Air também explica que, apesar do tempo e dos avanços tecnológicos, o queijo mantém suas características únicas devido ao ambiente natural e aos microrganismos específicos da Serra Catarinense: o terroir, o clima frio e a altitude acima de mil metros. Os Zanelatos produzem um queijo artesanal por dia, valorizando a riqueza de cada peça como um produto exclusivo e de alta qualidade.

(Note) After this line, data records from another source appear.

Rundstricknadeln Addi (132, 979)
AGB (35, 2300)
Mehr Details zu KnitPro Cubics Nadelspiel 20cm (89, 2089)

O Crioulo Lageano e o compromisso com a preservação
A raça ancestral bovina Crioula Lageana foi a que deu origem à produção do Queijo Serrano. Reconhecida oficialmente em 2008 pelo Ministério da Agricultura, essa raça é símbolo de resistência e conexão histórica. Trazido pelos colonizadores portugueses e espanhóis, o Crioulo Lageano resistiu à ameaça de extinção graças ao trabalho de famílias e ao apoio de instituições como a Embrapa.

Indicação Geográfica: um reconhecimento de excelência
O Queijo Artesanal Serrano também possui o registro de Indicação Geográfica (IG), na modalidade Denominação de Origem, conferido pelo Instituto Nacional da Propriedade Industrial (INPI). Esse selo distingue produtos cuja qualidade ou características decorrem exclusivamente do meio geográfico, como solo, clima, vegetação e cultura. É o reconhecimento oficial de que o queijo não pode ser reproduzido em outro lugar, consolidando sua exclusividade no mercado. Segundo o Ministério da Agricultura, Pecuária e Abastecimento (MAPA), os produtos com IG fortalecem a economia local, geram reconhecimento internacional e criam uma relação de confiança com os consumidores.
Um convite à experiência sensorial

O Queijo Artesanal Serrano encanta, tanto pela história que carrega, como pelos seus aspectos sensoriais. Oferece uma textura firme e macia, com sabores complexos e intensos. Com o tempo de maturação, o queijo desenvolve aromas profundos e equilíbrio entre acidez e doçura.
Um patrimônio que merece reconhecimento
O Queijo Artesanal Serrano, produzido pela família Zanelato, representa mais do que um produto local, sendo um testemunho vivo de como a cultura gastronômica brasileira pode preservar saberes, respeitar a terra e promover uma alimentação autêntica. Assim, ao celebrar o Queijo Artesanal Serrano, celebramos também a força e a paixão dos produtores rurais que, como Air e Jacinta Zanelato, dedicam suas vidas a manter viva a riqueza das nossas raízes.